In einer bestürzenden Dialektik von Leben und Tod hat Thomas Mann die paradoxe Situation seiner Erzählung Die Betrogene entworfen. Blühen nennen Librettist Händl Klaus und Komponist Vito Žuraj ihre Oper in sieben Bildern, welche den Stoff siebzig Jahre später weiter verdichtet und das subjektive Erleben der Protagonistin, die hier Aurelia heißt, fokussiert. Umso ambivalenter stellt sich ihr Verhältnis zur eigenen Tochter Anna dar, umso mehr erscheint der Austausch der beiden Frauen auch als eine Auseinandersetzung mit eigenen Ängsten und Unsicherheiten.

Die inhaltliche Konzentrierung schafft Leerstellen im Libretto, die eine Vertonung geradezu herausfordern. Sie verleiht nicht nur den Figuren einen je eigenen musikalischen Ausdruck und somit unverwechselbaren Charakter, sondern lässt auch der Erzählung zugrunde liegende Größen wie Schicksal und Zeit hörbar werden. Ein Chor durchzieht das Werk als besondere Klangfarbe, die den Weg Aurelias begleitet und sich schließlich in ihr »inneres Du« auflöst. So spürt die Oper jener Klanglichkeit nach, die in der Prosa der Vorlage bereits angelegt ist, und sucht zugleich überaus nuanciert nach neuen, eigenen Farbtönen.

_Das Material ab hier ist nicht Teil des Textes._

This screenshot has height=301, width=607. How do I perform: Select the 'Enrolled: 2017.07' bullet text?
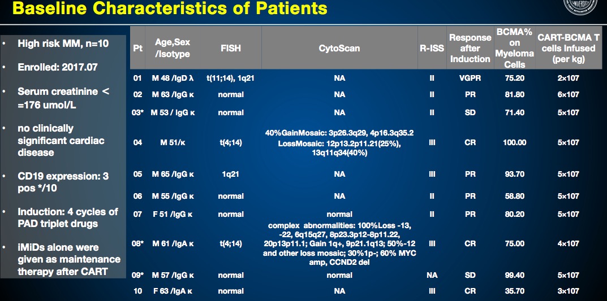click(57, 67)
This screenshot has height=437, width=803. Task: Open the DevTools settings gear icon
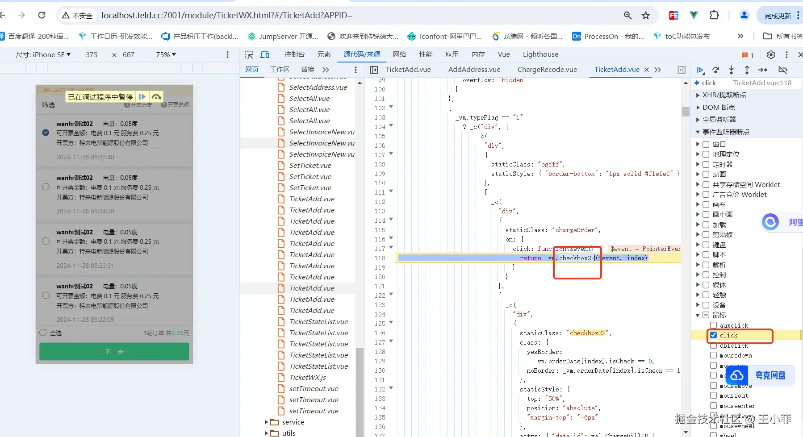pos(771,54)
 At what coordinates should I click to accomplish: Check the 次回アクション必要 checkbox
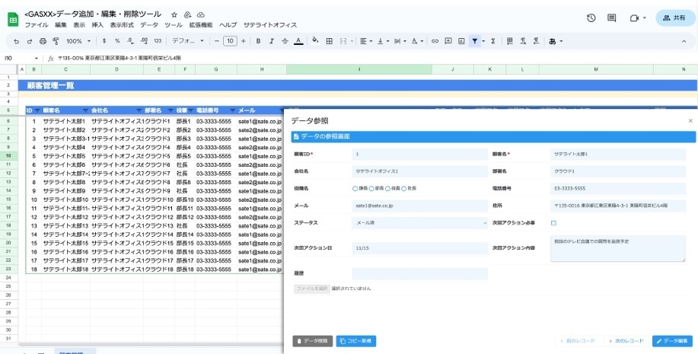(x=553, y=223)
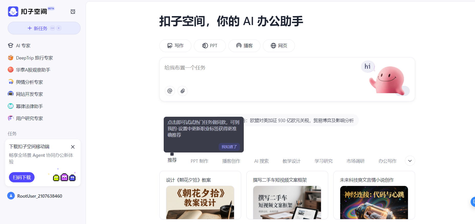The image size is (475, 224).
Task: Click the paperclip attachment icon
Action: click(183, 91)
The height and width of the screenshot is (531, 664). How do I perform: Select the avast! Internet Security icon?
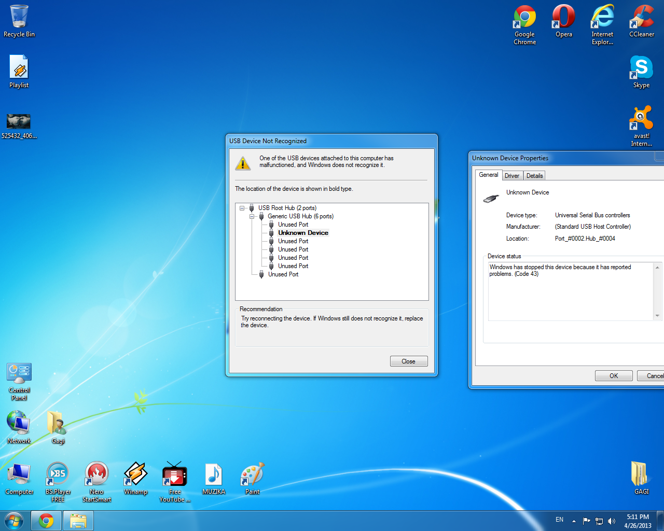641,119
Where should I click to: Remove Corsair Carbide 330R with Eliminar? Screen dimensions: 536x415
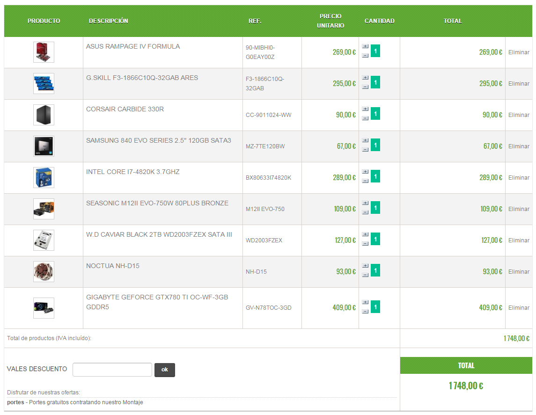point(519,115)
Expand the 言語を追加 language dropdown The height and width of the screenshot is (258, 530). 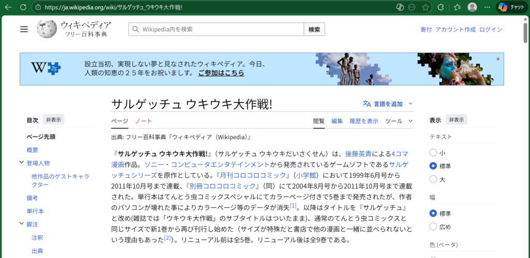pyautogui.click(x=388, y=104)
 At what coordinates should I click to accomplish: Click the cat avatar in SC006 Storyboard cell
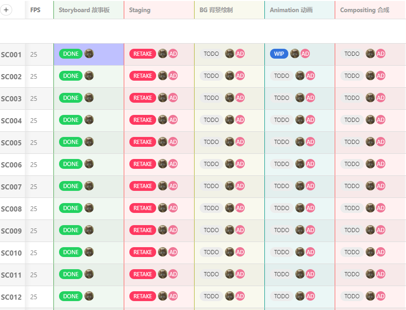(89, 164)
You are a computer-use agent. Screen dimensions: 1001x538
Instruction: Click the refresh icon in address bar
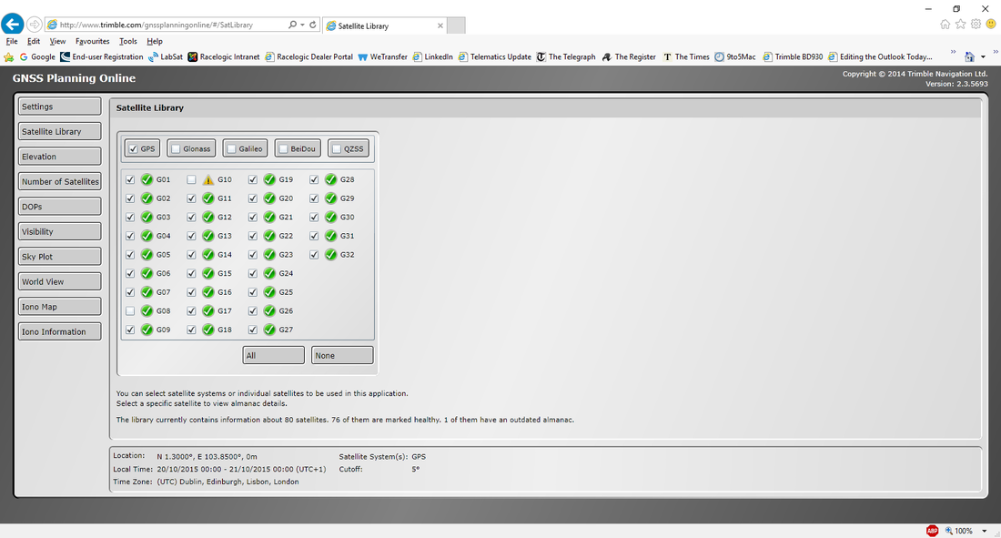pos(313,25)
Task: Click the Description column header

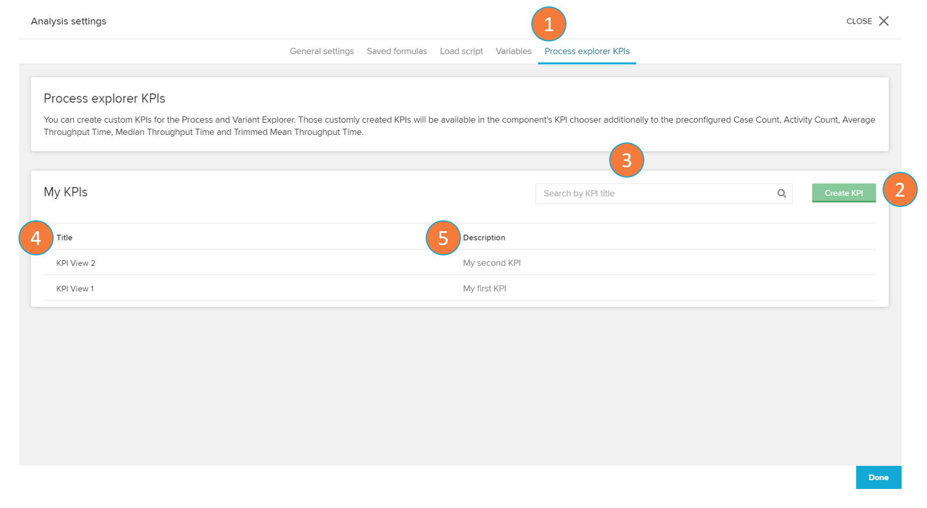Action: coord(484,238)
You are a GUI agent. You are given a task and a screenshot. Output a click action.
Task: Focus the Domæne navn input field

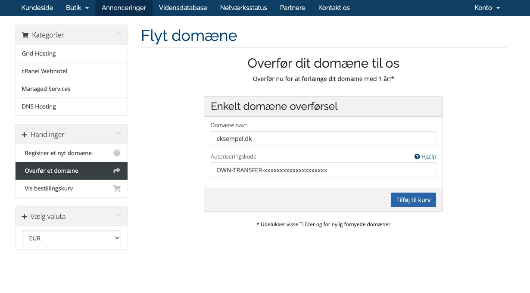[323, 139]
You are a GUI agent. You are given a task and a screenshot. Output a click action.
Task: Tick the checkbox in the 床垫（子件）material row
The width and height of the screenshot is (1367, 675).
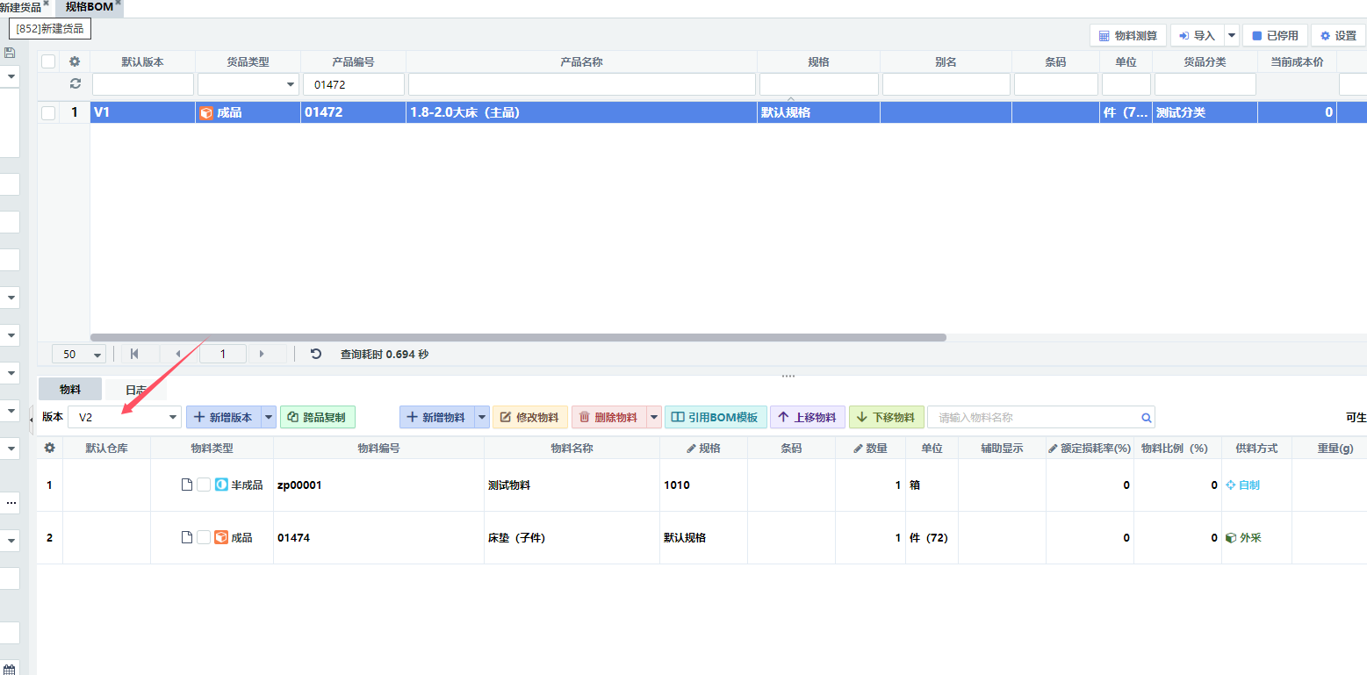(x=204, y=537)
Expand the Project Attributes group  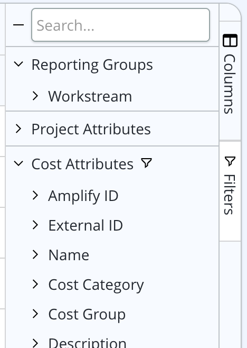click(x=18, y=129)
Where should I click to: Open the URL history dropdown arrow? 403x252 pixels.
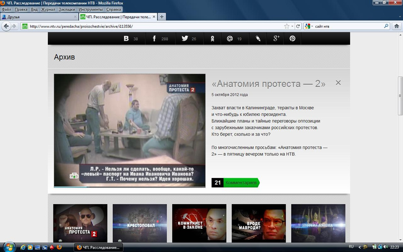(x=292, y=26)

Blühen ist die zweite Oper des slowenischen Komponisten Vito Žuraj, der u. a. mit dem Claudio-Abbado Kompositionspreis der Berliner Philharmoniker ausgezeichnet wurde. Seine Werke verbinden die Ästhetik und Technik elektronischer Klangerzeugung mit klassischem Instrumentarium – in einer eigenständigen musikalischen Sprache, die stets sinnlich bleibt. Das Komponieren für die menschliche Stimme ist Vito Žuraj ein großes Anliegen. In bedeutenden Konzertsälen und bei wichtigen Festivals bringen Klangkörper wie das New York Philharmonic Orchestra, BBC Scottish Symphony Orchestra, Ensemble intercontemporain oder der RIAS Kammerchor seine Musik zu Gehör; dem Ensemble Modern ist der Komponist seit über zehn Jahren besonders verbunden.